183 Tasting Notes
This is smooth, minty and leathery, not particularly thick or complex. Sweetness increases after a few steeps. It actually feels like a mild ripe to me. I didn’t feel the tea bloom in my mouth or throat as I expected and I wasn’t particularly floored by the qi, as some people were.
I think my bias toward the dynamism of younger shengs colors my impression of this mellow tea. I like it but I don’t think it would be something I would drink regularly.
I’m immediately struck by the thickness and strength of this tea, which really blooms in the back of the throat. This tea has been well-reviewed and I agree it’s a standout. The mouth feel is rare for a young sheng and the peach flavors pleasantly mingle with the nutty notes you would find in a dragon well green.

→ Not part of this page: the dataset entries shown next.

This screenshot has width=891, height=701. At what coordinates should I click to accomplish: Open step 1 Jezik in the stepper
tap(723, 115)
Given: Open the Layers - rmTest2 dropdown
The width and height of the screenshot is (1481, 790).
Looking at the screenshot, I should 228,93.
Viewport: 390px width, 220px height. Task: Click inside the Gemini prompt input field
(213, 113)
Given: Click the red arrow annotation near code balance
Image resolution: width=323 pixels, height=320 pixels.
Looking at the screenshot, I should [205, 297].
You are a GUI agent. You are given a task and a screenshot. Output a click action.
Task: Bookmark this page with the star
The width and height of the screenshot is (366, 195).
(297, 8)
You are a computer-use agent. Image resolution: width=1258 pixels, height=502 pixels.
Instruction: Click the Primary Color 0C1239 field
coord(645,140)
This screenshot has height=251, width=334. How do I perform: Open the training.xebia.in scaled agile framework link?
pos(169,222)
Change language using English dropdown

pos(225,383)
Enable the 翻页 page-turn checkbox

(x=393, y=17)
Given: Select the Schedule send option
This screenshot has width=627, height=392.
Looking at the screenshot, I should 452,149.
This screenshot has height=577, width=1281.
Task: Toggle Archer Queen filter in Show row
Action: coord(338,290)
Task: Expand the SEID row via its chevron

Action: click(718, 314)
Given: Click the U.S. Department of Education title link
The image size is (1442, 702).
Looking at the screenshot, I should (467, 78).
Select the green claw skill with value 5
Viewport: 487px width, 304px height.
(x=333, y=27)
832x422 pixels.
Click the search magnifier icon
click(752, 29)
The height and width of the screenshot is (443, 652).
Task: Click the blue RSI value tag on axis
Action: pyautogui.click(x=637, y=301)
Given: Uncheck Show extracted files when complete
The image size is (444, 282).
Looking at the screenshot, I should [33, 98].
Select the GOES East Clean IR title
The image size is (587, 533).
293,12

Those of you with sensitive stomachs: beware; it’s hard-hitting and can be bitter if you don’t keep the steeps short. Still, I believe an experienced drinker would never get bored with this beguiling tea, one that, like a great poem, rewards re-readings.
I’m actually reviewing the Spring 2016 version of this tea. I wish there was a way Steepster could archive reviews of previous harvests of teas that are produced annually, so we don’t end up clogging the site with multiple entries of the same tea.
Anyway, I’m not much of an oolong drinker but I’m trying. I’ve been impressed with TS teas and this one in particular. It’s a beautiful, aromatic and delicious tea that tastes vegetal when it first hits your mouth but then boasts a zesty clove/cinnamon/allspice component to give the tea a little kick.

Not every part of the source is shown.